Ce rapport s’inscrit dans un nouvel effort de la société civile canadienne visant l’instauration de mécanismes efficaces en matière de responsabilité des entreprises. En octobre dernier, des chercheurs de la Osgoode Hall Law School ont rapporté qu’au moins 44 personnes avaient été tuées et que des centaines d’autres avaient été blessées dans le cadre de conflits entourant les mines canadiennes en Amérique latine. Par ailleurs, le Réseau canadien sur la reddition de compte des entreprises a récemment publié un modèle législatif pour la création d’un ombudsman des droits de la personne qui se pencherait sur les projets extractifs canadiens à l’étranger – une mesure que tous les grands partis canadiens, sauf un, ont promis l’an dernier qu’ils appuieraient.
Au sujet des auteurs du rapport
Above Ground promeut le respect des droits de la personne. Nous encourageons le gouvernement canadien à s’acquitter de son obligation légale de protéger quiconque contre les atteintes aux droits de la personne perpétrées par le secteur privé et à assurer l’accès à la justice pour les victimes de préjudices causés par les entreprises canadiennes à l’étranger. Au travers d’activités de rechercher, d’analyse, de collaboration et de sensibilisation, nous mettons au jour les liens entre les multinationales et les violations des droits de la personne, et nous proposons des solutions pour la reddition de comptes des entreprises au Canada. Le projet Above Ground fait partie de la Plateforme partagée de Tides Canada qui soutient les efforts faits sur le terrain en vue de générer des solutions inédites pour le bien commun. Tides Canada est un organisme de bienfaisance canadien et de portée nationale qui se consacre à la protection de l’environnement, à l’équité sociale et à la prospérité économique.

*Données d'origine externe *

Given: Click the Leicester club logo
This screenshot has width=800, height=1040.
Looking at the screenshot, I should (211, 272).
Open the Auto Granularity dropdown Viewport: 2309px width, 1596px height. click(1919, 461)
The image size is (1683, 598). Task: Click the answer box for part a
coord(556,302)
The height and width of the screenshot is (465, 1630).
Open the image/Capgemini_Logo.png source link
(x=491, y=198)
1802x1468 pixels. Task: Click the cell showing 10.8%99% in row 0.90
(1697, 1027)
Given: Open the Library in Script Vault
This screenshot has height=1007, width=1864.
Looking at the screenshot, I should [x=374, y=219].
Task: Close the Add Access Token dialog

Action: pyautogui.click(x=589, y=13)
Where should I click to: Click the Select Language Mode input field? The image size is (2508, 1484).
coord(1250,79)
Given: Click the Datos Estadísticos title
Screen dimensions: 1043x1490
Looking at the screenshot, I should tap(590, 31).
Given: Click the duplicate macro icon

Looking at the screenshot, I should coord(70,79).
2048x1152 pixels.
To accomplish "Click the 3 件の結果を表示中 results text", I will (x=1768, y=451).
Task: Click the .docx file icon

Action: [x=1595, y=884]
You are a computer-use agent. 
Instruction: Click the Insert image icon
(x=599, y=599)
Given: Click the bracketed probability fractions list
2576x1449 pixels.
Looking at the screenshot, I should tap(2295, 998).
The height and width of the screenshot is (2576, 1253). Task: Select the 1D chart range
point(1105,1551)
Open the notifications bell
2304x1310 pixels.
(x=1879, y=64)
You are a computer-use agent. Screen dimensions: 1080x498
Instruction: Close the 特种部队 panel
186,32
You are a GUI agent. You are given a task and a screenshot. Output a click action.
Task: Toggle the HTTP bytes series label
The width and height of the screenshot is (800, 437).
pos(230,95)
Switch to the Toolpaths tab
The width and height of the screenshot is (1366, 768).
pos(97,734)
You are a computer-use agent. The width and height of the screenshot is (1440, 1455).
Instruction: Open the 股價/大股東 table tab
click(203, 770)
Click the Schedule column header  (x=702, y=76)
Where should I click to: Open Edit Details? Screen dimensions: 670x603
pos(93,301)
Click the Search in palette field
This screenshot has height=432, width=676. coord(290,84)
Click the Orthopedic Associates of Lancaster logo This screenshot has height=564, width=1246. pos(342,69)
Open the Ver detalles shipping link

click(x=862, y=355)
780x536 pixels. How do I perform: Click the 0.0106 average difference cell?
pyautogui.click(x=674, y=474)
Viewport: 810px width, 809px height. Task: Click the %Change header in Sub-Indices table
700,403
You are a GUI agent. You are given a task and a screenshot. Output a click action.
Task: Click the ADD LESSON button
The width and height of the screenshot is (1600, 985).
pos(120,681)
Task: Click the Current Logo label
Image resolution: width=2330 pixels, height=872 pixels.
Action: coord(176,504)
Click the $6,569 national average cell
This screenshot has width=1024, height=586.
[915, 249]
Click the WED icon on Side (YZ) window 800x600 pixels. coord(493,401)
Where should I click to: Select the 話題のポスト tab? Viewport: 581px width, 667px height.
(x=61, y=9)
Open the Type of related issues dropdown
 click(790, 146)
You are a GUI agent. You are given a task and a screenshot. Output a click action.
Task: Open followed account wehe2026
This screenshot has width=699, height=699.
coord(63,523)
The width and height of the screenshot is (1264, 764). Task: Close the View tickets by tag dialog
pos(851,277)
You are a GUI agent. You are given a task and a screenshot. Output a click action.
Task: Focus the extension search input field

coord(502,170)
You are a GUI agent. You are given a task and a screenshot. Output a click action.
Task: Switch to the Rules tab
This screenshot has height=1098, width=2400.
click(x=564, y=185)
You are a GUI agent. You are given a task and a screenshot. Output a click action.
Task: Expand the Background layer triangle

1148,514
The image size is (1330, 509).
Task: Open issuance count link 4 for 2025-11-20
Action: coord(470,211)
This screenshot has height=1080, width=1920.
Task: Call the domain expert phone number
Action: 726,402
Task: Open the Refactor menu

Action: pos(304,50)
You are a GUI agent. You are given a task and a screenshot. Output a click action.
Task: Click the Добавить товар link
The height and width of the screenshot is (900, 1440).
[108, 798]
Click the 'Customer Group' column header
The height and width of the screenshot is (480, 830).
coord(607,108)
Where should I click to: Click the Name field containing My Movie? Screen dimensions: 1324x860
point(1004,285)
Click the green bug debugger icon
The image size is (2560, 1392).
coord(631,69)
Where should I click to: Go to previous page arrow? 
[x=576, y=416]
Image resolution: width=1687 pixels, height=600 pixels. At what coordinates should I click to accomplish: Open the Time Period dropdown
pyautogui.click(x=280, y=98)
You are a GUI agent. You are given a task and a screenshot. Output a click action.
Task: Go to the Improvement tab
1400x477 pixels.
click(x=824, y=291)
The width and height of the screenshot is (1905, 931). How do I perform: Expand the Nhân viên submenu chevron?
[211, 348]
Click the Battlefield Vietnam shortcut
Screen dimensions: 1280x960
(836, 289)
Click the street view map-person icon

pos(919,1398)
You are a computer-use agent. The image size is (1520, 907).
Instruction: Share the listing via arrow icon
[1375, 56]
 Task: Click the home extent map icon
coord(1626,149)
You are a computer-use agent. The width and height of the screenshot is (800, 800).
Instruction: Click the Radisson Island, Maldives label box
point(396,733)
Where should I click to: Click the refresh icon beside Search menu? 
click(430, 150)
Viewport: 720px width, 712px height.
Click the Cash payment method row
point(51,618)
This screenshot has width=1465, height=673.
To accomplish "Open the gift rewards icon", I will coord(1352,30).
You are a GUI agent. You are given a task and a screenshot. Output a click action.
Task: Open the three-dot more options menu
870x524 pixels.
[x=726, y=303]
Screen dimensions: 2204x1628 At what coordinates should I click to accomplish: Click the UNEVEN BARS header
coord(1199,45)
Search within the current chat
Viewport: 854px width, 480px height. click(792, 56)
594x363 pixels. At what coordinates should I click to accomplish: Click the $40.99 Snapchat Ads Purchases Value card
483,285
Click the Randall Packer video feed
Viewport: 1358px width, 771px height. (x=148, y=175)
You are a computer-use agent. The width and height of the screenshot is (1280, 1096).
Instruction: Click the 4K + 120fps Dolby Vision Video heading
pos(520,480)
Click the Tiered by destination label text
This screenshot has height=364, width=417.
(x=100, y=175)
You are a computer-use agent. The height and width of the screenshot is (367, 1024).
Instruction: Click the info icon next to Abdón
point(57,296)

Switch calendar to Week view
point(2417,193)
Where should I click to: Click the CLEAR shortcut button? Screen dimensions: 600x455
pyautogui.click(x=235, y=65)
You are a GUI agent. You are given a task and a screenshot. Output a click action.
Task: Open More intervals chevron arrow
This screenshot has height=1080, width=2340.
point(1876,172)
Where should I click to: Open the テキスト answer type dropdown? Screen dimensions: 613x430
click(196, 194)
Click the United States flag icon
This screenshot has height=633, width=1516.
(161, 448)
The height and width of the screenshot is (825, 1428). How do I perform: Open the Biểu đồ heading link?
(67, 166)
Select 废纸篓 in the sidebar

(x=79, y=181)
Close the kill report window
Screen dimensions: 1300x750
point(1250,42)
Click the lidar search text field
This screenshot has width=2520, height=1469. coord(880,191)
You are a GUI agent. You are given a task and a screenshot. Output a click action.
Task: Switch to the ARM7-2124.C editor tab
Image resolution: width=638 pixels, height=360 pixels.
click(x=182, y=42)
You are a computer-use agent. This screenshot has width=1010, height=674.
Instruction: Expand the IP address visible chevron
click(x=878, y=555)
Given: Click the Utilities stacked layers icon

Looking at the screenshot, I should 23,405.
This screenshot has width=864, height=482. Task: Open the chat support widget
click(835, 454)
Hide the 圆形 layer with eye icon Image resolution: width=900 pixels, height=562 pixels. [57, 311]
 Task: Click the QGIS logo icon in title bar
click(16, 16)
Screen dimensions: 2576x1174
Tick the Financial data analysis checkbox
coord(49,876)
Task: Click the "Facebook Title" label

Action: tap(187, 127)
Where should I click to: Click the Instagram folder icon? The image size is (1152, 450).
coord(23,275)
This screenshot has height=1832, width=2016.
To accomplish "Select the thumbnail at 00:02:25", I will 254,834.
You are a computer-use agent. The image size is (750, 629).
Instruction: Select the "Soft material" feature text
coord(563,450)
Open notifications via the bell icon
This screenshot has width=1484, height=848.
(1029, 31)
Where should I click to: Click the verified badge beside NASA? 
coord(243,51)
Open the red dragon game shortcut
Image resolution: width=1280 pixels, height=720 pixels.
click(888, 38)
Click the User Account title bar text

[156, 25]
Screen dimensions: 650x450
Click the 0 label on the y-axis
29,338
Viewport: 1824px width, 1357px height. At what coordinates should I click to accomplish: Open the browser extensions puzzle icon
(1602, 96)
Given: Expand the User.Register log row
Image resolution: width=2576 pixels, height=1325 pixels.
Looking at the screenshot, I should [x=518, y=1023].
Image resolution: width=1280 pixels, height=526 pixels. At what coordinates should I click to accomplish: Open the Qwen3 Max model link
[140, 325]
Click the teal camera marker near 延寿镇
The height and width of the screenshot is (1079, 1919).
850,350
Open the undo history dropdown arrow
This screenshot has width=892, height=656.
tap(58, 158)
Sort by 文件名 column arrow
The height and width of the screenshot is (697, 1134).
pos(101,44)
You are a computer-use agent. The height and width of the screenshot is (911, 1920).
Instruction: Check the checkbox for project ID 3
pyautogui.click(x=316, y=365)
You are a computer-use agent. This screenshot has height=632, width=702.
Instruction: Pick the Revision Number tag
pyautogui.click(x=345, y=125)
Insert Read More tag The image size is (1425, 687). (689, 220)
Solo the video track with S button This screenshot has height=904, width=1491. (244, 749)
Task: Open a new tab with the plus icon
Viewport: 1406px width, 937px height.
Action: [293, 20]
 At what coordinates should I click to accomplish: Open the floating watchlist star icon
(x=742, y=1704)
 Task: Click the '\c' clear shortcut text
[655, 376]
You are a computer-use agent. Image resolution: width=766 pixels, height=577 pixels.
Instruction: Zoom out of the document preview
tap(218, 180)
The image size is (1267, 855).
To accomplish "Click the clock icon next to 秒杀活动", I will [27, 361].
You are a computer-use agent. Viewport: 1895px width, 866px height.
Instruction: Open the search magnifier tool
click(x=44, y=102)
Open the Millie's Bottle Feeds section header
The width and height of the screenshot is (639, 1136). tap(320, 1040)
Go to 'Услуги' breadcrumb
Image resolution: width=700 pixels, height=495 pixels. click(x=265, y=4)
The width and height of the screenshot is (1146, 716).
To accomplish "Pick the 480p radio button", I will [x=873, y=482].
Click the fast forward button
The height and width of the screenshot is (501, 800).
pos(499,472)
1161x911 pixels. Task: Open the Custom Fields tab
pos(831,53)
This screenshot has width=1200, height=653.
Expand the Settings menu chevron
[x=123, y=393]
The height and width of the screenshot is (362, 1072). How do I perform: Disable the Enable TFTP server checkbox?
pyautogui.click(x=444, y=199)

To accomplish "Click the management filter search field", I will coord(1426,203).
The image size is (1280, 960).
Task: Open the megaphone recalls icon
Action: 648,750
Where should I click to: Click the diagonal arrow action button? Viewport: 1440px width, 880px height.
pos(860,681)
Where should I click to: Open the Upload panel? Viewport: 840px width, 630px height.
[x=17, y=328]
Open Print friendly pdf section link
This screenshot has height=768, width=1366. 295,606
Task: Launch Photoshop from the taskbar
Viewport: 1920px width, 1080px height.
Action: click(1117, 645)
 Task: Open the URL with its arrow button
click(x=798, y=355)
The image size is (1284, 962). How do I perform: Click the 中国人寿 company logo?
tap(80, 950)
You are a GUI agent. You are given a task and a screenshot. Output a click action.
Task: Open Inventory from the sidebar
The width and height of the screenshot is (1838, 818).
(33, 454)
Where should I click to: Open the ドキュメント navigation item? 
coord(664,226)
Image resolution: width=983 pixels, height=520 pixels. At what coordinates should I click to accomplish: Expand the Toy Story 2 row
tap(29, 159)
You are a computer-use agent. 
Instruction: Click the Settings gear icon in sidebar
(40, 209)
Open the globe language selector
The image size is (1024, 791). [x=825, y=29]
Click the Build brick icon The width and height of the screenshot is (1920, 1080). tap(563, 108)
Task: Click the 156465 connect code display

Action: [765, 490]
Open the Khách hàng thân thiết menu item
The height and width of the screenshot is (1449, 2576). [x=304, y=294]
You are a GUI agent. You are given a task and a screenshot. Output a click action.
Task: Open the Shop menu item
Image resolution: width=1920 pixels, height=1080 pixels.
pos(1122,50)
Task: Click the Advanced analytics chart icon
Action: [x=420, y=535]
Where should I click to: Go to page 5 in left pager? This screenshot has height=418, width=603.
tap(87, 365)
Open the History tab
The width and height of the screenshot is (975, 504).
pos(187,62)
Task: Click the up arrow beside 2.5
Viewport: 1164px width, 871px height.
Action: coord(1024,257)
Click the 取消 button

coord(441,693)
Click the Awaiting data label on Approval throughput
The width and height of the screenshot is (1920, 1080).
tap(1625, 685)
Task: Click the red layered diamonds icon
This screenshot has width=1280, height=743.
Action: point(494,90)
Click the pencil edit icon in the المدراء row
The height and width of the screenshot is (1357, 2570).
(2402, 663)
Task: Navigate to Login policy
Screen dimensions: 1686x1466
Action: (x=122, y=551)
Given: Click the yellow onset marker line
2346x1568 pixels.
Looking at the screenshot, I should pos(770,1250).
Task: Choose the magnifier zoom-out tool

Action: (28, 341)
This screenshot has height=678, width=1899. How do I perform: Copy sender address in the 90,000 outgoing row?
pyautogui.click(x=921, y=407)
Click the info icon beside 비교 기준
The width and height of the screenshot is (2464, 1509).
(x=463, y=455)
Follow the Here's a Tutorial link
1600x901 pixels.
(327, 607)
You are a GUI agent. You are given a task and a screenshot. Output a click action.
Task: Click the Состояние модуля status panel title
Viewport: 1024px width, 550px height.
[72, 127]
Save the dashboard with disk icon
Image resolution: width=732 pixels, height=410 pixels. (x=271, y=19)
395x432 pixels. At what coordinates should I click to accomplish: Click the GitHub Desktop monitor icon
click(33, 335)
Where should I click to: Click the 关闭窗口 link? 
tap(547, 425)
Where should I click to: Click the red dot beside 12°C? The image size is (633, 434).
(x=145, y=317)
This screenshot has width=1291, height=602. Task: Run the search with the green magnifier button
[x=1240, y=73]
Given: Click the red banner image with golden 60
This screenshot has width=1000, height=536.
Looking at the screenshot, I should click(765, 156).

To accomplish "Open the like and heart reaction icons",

Mines Alerte Canada est une initiative pancanadienne appuyée par des groupes œuvrant en faveur de la justice sociale ainsi que des organisations environnementales, autochtones et syndicales provenant de toutes les régions du pays. Mines Alerte vient combler le besoin urgent d’une réponse coordonnée en fonction de l’intérêt public face aux menaces à la santé publique, à la qualité de l’air et de l’eau, à l’habitat de la vie marine et de la faune et aux intérêts communautaires que posent les politiques et les pratiques minières irresponsables, tant au Canada qu’à l’étranger.
OECD Watch est un réseau mondial comptant plus de 100 membres issus de 50 pays différents et d’un éventail d’organisations de la société civile. Tous partagent le même engagement : s’assurer que les victimes de mauvaise conduite des entreprises aient accès à des recours, que les activités commerciales contribuent au développement durable et à la réduction de la pauvreté, et que les entreprises soient tenues responsables de leurs actions partout dans le monde.
Personnes-ressources pour les médias
- Geneviève Paul, agente de programme, Above Ground, 514 618‑7094 (téléphone cellulaire), [email protected] – Entrevues en français, en anglais et en espagnol
- Catherine Coumans, coordonnatrice de la recherche, Mines Alerte Canada, 613 256‑8331, [email protected] – En anglais
Au sujet du PCN
Les Points de contact nationaux (PCN) sont des mécanismes que les pays membres de l’OCDE doivent mettre en place pour encadrer la mise en œuvre des Principes directeurs de l’OCDE à l’intention des entreprises multinationales, une série de normes non contraignantes en matière de pratiques commerciales responsables. Le rôle du PCN consiste à accroître l’efficacité des Principes directeurs en les faisant connaître et en favorisant leur adoption par l’examen de « circonstances spécifiques », soit des cas présumés de non-observation des Principes, aux fins de règlement des différends. Le PCN exerce ses activités conformément aux « critères fondamentaux de visibilité, d’accessibilité, de transparence et de responsabilité ».